Setiap tanggal 22 Oktober, bangsa Indonesia memperingati Hari Santri Nasional sebagai wujud penghormatan terhadap perjuangan kaum santri dalam menjaga dan mengisi kemerdekaan. Tahun 2025 ini, peringatan Hari Santri mengusung tema “Mengawal Indonesia Merdeka Menuju Peradaban Dunia.” Tema tersebut mengandung makna mendalam: santri tidak hanya menjadi penjaga moral bangsa, tetapi juga aktor penting dalam membangun peradaban global yang berkeadaban. Sejalan dengan semangat itu, santri diharapkan tidak berhenti pada peran tradisionalnya di pesantren, melainkan terus memperluas kiprahnya dalam bidang pendidikan, sosial, dan teknologi.

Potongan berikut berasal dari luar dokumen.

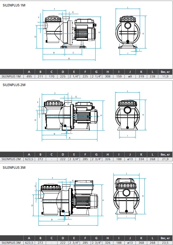Select the SILENPLUS 2M side-view pump drawing
Screen dimensions: 173x245
pos(70,117)
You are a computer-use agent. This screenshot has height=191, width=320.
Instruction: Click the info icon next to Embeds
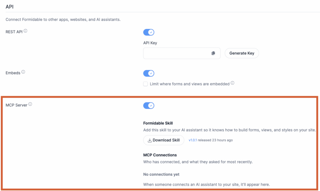pos(23,72)
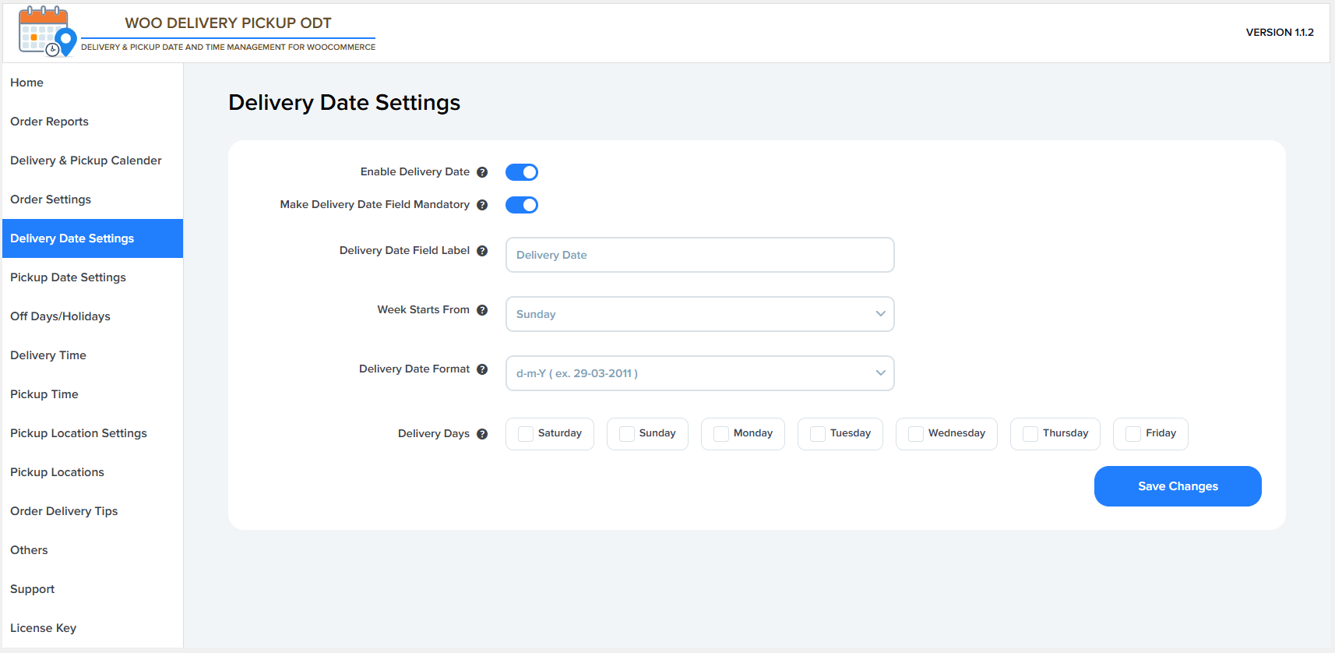Go to Off Days/Holidays menu item
This screenshot has height=653, width=1335.
[60, 316]
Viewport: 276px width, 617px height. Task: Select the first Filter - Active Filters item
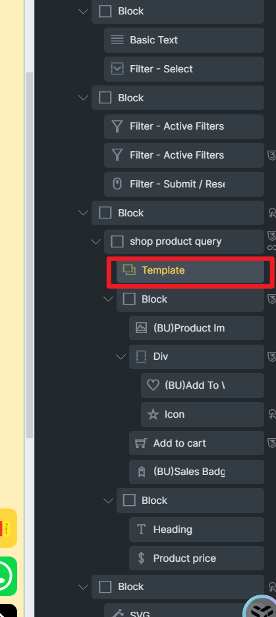[184, 126]
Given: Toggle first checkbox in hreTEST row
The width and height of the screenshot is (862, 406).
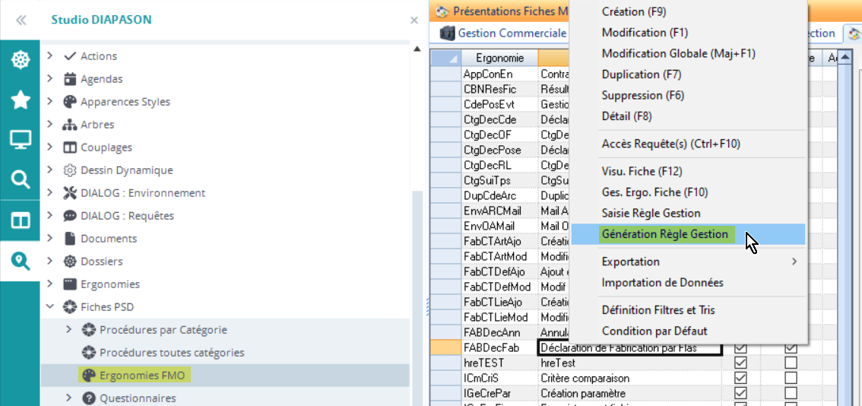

Menurut Drs. Sukandar, M.Sy., dosen Agama Islam Universitas Islam Kadiri (Uniska) Kediri, tema Hari Santri tahun ini mencerminkan kewajiban moral generasi penerus untuk menjaga hasil perjuangan para pendahulu. Ia menjelaskan bahwa kemerdekaan Indonesia merupakan buah dari perjuangan para pahlawan yang menjadi wujud rahmat Allah SWT. Karena itu, menjaga kemerdekaan bukan sekadar mempertahankan simbol sejarah, tetapi juga memastikan nilai-nilai perjuangan tetap hidup dan relevan di setiap zaman. “Sebagai generasi penerus, kita wajib mengawal kemerdekaan demi kejayaan bangsa di era kehidupan manusia yang selalu mengalami perubahan,” ujarnya. Pandangan ini menegaskan bahwa semangat santri harus terus berkembang seiring perubahan zaman, dengan cara berkontribusi aktif melalui ilmu, moral, dan tindakan nyata.
Tantangan santri masa kini memang berbeda dengan generasi sebelumnya. Di era digital, arus informasi begitu cepat dan tidak selalu membawa kebenaran. Drs. Sukandar menekankan pentingnya kecerdasan dalam menyikapi informasi. “Seseorang harus cerdas dalam mengklarifikasi setiap berita, karena ada pihak-pihak yang memanfaatkan informasi untuk kepentingan tertentu, termasuk fenomena post-truth,” jelasnya. Dalam konteks ini, Uniska Kediri memiliki tanggung jawab moral dan intelektual untuk aktif menyuarakan kebenaran dan memanfaatkan teknologi digital sebagai sarana perjuangan nilai-nilai keilmuan dan keislaman. Peran santri dan civitas akademika menjadi sangat penting dalam menjaga literasi digital yang beretika.
Peran santri dan kampus Islam seperti Uniska Kediri juga meluas pada kontribusi nyata terhadap kemajuan bangsa. Menurut Drs. Sukandar, Uniska Kediri dapat berperan melalui optimalisasi pendidikan, peningkatan kualitas akademik, serta memperluas kerja sama dengan berbagai pihak. “Perguruan tinggi Islam harus berpartisipasi aktif dalam kehidupan berbangsa dan bernegara,” tuturnya. Hal ini sejalan dengan misi Uniska Kediri untuk membentuk lulusan yang berilmu, berakhlak, dan berdaya saing global, menjadikan santri modern bukan hanya penjaga nilai, tetapi juga agen perubahan sosial.
Dengan semangat Hari Santri Nasional 2025, Uniska Kediri meneguhkan komitmennya untuk terus menjadi ruang tumbuh bagi generasi santri yang berpikir kritis, berjiwa moderat, dan berperan aktif dalam membangun peradaban. Santri bukan lagi sosok yang terbatas pada bilik pesantren, tetapi pribadi pembelajar sepanjang hayat yang mampu menjembatani nilai-nilai spiritual dengan kemajuan teknologi. Dari ruang-ruang kuliah Uniska Kediri, semangat itu terus dikawal, menuju Indonesia yang merdeka, berilmu, berakhlak, dan berdaya saing global.